On August 6, 2008, the State Council issued the modified Regulations on the Management of Foreign Exchange, which took effect on the same date. The revised regulations are likely to have a profound impact on the management of foreign exchange, the formation of the renminbi exchange rate, and the flow of international speculative capital into China.

They introduce four key policy innovations to address newly-emerging problems that have accompanied China’s economic rise and fast accumulation of foreign exchange reserves as follows:

(i) the adoption of equilibrium management on foreign exchange inflows and outflows and the elimination of the compulsory repatriation of foreign exchange income. This will allow enterprises to park foreign exchange income abroad, subject to certain conditions and time limits.

(ii) the requirement for China to adopt a managed floating exchange system based on market supply and demand, the overall management of the money supply of financial institutions that handle foreign exchange transactions, and the scale of management over foreign debts.

(iii) an emphasis on the supervision of cross-border capital flows and the establishment of an emergency response mechanism.

(iv) the adoption of supervisory measures and procedures for foreign exchange administrative authorities to perform their responsibilities more efficiently, such as conducting on-site inspections, collecting evidence, reviewing and copying related financial documents, etc.

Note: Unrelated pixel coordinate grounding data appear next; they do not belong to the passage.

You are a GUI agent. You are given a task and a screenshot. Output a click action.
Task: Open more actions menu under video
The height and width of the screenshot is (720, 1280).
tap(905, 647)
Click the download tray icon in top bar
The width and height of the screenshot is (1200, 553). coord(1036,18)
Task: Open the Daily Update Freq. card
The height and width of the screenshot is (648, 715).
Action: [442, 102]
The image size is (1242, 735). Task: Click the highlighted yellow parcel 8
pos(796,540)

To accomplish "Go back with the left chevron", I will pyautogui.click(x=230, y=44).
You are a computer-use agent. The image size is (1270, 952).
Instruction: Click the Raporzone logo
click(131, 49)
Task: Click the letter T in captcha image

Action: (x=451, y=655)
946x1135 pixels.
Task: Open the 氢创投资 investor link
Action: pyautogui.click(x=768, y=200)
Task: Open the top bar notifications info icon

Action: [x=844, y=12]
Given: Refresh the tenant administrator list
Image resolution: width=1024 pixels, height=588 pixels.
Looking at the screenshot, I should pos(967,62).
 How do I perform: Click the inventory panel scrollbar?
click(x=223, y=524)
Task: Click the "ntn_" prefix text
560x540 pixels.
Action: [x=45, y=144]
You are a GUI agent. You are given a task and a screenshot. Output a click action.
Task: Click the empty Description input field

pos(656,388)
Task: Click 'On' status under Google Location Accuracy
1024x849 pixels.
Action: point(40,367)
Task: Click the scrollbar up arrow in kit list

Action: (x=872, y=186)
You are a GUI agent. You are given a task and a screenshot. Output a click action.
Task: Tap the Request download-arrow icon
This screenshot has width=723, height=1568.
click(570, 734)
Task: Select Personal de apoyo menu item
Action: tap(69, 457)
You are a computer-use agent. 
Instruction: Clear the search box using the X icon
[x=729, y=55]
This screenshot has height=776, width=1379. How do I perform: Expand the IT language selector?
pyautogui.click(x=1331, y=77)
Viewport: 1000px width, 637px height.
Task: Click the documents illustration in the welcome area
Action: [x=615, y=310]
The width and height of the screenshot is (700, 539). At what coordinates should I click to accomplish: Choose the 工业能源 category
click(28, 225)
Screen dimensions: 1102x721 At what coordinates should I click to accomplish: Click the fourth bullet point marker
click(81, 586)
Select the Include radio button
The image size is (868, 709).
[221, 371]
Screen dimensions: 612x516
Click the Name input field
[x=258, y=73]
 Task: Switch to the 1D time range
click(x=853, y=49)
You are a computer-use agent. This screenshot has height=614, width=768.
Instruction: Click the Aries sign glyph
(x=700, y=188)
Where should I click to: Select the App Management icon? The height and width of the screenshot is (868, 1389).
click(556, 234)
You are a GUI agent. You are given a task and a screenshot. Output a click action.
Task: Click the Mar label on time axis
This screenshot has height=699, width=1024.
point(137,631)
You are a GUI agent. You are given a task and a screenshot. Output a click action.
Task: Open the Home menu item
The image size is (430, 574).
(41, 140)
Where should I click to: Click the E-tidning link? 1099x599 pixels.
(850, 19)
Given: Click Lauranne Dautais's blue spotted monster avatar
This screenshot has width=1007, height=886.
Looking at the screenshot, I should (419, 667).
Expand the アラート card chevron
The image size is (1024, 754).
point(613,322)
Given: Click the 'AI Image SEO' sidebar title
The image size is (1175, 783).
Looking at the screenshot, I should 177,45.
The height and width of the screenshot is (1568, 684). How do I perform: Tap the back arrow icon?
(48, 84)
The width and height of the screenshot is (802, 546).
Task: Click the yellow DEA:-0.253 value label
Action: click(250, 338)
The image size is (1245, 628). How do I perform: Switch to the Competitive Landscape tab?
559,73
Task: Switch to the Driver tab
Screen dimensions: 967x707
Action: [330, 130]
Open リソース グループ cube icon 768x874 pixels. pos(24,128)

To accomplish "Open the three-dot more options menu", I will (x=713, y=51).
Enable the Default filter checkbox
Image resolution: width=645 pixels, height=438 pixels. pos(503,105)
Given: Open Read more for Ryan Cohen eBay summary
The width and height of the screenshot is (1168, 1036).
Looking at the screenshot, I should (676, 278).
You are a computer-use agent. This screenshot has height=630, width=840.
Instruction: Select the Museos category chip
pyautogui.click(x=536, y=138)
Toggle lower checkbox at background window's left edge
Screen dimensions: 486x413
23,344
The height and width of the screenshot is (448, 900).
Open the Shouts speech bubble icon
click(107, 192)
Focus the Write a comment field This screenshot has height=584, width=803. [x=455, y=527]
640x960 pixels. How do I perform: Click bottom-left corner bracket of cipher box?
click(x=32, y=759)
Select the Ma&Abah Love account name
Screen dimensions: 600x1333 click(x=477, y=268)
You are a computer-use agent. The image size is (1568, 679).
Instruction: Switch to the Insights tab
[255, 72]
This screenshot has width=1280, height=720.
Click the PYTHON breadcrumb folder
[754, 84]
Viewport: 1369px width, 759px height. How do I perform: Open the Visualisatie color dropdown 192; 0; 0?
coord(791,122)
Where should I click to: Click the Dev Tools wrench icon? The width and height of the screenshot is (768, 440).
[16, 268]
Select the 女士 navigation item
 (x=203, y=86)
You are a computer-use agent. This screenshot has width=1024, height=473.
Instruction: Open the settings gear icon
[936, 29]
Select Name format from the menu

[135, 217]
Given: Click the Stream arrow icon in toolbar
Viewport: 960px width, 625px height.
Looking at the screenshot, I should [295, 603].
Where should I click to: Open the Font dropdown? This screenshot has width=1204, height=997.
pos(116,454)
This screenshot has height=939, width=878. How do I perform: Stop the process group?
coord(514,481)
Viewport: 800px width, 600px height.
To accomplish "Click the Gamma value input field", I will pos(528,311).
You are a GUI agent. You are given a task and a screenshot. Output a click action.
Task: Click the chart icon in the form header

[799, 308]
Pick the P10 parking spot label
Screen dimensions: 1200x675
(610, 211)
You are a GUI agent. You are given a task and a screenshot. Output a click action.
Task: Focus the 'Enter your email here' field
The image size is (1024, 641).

The People’s Bank of China (PBOC) also announced the same week the creation of a new Foreign Exchange Department to oversee foreign exchange policy implementation, to track global capital flows, and to develop an offshore reniminbi exchange. Still, in light of the PBOC’s recent conservative analyses on exchange rate policy, it remains to be seen whether the revised regulations and new department will translate into robust exchange rate liberalization in the near term.